- Origin: Tehran, Iran
- Genres: Indie rock, post-punk revival
- Years active: 2006–2013
- Members: Koori Mirzeai; Siavash "Obash" Karampour;
- Past members: Soroush Farazmand; Arash Farazmand;
- Website: yellowdogsband.bandcamp.com

= The Yellow Dogs =

Iranian-American rock band

The Yellow Dogs were an Iranian-American rock band, formed in 2006. The band was formed in Tehran, and is now based in Brooklyn, New York.

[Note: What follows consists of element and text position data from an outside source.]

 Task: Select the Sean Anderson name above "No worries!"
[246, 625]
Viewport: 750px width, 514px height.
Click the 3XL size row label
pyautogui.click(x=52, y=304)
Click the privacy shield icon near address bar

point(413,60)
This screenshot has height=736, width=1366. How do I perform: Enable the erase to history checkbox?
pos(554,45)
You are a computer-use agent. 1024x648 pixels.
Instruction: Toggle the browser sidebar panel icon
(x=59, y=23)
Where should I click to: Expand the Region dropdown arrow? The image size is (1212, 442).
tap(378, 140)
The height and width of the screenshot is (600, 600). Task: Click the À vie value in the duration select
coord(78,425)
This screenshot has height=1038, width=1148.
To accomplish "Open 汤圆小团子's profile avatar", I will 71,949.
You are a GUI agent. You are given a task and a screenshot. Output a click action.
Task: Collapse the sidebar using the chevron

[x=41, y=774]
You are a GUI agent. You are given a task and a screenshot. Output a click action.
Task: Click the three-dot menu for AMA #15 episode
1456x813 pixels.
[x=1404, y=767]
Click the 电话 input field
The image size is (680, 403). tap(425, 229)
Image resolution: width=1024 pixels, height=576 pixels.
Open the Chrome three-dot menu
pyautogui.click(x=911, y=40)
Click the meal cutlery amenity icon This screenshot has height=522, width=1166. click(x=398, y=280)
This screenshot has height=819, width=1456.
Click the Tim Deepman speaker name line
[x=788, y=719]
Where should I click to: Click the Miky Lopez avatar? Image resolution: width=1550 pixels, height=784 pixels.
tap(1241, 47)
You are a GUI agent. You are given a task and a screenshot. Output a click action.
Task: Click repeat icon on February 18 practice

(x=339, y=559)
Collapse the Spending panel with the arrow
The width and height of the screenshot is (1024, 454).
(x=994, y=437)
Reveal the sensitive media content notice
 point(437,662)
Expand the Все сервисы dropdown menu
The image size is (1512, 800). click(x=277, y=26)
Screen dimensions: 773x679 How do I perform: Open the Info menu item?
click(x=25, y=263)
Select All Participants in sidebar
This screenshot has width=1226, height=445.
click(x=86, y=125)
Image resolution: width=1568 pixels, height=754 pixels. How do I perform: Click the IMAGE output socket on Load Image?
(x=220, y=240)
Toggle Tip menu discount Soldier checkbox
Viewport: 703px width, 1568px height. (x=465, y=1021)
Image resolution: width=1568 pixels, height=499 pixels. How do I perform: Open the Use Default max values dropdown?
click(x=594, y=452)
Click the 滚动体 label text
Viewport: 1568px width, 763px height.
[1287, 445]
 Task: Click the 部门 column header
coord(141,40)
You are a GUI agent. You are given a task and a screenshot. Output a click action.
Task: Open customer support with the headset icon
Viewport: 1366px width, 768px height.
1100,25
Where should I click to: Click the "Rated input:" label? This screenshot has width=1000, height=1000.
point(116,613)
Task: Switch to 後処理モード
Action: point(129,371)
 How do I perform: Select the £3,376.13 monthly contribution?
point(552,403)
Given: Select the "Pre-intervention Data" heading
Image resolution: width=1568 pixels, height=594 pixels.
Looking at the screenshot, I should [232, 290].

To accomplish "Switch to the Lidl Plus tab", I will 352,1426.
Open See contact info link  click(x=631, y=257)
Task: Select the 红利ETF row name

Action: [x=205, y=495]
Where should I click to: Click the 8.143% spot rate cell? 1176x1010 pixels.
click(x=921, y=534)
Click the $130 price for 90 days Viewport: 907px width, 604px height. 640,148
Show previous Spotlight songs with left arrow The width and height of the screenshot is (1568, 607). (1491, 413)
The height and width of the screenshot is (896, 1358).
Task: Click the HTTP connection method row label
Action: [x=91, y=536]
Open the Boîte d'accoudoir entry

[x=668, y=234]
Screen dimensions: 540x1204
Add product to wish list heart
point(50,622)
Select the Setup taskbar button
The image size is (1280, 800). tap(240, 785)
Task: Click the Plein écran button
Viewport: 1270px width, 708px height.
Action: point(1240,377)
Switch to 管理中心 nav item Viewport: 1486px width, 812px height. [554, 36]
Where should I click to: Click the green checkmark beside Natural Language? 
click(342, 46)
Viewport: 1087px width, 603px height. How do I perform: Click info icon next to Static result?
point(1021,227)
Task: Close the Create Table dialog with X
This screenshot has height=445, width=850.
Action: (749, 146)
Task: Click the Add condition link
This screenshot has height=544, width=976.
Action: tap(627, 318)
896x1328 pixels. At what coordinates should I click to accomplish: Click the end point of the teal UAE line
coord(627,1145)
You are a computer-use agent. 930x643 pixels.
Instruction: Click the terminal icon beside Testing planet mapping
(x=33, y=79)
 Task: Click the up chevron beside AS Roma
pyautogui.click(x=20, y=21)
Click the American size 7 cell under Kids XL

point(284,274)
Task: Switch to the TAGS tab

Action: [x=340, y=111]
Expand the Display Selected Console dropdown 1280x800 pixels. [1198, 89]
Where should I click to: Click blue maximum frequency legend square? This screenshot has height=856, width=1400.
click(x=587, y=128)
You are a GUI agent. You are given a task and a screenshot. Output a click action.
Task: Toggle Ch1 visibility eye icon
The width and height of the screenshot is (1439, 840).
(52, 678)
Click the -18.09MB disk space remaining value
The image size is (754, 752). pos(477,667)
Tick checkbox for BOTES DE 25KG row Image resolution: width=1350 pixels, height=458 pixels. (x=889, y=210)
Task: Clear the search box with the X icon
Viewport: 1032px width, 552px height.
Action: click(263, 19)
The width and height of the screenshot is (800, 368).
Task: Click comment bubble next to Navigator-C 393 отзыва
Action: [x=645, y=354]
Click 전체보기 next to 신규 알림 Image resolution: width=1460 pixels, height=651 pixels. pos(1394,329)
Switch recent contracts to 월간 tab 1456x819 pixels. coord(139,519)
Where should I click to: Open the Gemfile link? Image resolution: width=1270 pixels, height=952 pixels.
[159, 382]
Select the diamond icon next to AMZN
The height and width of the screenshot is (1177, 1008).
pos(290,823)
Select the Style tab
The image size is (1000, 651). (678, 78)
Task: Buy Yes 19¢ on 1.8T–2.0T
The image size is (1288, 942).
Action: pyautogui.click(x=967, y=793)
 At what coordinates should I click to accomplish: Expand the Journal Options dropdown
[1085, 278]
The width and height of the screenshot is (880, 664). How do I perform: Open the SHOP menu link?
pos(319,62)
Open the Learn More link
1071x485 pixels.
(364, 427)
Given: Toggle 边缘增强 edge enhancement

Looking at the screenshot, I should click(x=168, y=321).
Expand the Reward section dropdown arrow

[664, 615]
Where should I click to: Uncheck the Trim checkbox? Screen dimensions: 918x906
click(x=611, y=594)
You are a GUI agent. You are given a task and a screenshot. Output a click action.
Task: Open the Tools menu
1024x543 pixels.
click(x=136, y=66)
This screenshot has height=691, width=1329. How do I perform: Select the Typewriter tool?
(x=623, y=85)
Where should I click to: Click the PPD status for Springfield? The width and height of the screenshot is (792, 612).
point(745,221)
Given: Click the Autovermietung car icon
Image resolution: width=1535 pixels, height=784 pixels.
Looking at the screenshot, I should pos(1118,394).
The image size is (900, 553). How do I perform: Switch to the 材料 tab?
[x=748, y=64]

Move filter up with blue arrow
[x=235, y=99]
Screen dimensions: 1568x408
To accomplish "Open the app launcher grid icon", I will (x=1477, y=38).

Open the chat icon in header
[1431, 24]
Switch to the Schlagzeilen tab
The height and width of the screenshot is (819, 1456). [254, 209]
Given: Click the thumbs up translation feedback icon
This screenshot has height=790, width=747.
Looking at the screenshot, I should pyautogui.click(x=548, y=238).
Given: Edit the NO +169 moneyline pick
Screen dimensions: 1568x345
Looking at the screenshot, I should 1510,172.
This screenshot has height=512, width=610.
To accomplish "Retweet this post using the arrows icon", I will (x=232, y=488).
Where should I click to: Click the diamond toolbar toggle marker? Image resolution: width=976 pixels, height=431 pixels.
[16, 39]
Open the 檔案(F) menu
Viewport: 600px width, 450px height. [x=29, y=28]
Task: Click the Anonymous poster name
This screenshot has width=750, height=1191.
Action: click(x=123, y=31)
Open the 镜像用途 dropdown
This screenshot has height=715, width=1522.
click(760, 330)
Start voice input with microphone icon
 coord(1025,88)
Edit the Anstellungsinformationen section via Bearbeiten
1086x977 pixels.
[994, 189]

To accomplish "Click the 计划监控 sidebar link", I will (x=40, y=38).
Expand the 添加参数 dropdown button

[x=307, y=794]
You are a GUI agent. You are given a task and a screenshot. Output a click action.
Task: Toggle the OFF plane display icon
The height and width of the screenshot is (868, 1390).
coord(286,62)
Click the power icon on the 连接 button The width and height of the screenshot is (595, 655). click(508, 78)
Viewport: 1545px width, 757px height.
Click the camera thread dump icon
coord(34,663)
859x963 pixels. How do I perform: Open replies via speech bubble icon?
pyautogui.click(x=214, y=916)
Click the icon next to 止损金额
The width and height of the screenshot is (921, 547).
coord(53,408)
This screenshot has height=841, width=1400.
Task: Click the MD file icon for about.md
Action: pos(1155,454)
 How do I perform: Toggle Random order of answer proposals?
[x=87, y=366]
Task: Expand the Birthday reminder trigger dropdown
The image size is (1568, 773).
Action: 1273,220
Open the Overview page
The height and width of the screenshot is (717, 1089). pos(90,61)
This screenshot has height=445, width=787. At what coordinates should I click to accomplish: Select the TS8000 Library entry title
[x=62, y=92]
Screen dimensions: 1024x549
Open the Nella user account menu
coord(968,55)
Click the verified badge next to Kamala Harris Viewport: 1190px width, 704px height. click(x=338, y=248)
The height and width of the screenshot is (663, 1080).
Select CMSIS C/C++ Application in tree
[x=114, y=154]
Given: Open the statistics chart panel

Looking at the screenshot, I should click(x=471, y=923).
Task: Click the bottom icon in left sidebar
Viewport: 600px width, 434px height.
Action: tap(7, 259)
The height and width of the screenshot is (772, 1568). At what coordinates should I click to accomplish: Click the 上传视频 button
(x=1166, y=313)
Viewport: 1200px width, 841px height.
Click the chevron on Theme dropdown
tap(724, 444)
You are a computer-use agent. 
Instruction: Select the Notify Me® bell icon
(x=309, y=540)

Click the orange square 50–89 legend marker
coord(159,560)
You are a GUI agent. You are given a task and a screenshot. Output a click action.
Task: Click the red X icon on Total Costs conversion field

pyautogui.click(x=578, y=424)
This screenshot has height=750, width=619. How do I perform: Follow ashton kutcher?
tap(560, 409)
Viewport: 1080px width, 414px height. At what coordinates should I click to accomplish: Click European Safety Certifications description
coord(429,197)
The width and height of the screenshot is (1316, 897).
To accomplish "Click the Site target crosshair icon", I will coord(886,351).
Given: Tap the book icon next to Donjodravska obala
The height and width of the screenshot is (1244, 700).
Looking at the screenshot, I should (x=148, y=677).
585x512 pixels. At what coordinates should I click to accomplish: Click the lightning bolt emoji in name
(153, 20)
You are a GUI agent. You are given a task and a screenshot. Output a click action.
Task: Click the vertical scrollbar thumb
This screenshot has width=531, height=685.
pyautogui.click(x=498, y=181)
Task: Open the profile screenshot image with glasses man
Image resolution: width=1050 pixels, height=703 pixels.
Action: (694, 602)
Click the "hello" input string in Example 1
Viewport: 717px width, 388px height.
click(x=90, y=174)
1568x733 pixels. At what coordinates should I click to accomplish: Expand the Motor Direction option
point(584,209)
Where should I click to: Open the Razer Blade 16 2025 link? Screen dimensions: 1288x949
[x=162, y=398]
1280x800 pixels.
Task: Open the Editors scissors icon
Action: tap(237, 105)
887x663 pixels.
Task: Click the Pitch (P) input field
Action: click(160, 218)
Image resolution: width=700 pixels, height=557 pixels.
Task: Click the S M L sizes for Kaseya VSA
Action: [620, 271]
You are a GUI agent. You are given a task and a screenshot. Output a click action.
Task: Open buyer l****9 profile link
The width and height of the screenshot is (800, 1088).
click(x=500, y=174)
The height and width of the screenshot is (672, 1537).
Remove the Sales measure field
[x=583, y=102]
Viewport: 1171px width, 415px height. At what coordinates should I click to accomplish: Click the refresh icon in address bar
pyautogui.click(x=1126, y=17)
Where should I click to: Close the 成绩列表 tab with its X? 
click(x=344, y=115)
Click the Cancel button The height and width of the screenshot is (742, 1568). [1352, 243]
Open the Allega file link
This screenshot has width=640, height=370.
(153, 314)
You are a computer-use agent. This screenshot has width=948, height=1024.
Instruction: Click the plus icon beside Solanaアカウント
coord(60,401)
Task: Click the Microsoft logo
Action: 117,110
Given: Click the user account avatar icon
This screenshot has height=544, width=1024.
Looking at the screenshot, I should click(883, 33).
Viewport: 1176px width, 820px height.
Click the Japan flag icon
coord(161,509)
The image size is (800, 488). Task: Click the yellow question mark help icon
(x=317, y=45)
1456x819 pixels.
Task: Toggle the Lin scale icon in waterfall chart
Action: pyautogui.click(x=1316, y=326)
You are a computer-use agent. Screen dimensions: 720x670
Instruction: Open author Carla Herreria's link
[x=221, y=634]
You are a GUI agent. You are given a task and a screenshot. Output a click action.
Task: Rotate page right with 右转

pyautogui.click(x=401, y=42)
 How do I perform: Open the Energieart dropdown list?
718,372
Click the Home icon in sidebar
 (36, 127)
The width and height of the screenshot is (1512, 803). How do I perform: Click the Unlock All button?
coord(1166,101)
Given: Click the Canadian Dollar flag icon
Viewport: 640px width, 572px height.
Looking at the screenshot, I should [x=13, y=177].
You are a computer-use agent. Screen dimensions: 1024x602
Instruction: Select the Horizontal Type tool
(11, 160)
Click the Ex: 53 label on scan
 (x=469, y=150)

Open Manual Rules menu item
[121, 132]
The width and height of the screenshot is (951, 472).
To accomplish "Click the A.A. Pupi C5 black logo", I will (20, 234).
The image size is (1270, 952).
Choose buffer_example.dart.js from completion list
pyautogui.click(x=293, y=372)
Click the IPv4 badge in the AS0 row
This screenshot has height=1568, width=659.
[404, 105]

Two of the band's founding members were brothers, Soroush (guitarist) and Arash (drummer) Farazmand; they were shot dead in Brooklyn on November 11, 2013, along with an associate Ali Eskandarian. The two surviving band members, Siavash "Obash" Karampour (vocalist) and Kourosh "Koory" Mirzaei (bass), who were not present when the shooting occurred.

==Biography==
The Yellow Dogs are from Tehran, Iran. They sang in English and played Western instruments, citing Joy Division, Talking Heads as an influence. Their music was not approved by Iran's Ministry of Culture and Islamic Guidance, and was therefore illegal. They performed in Bahman Ghobadi's Cannes Un Certain Regard award-winning film, No One Knows About Persian Cats and were interviewed by Reza Sayah for CNN before leaving Iran.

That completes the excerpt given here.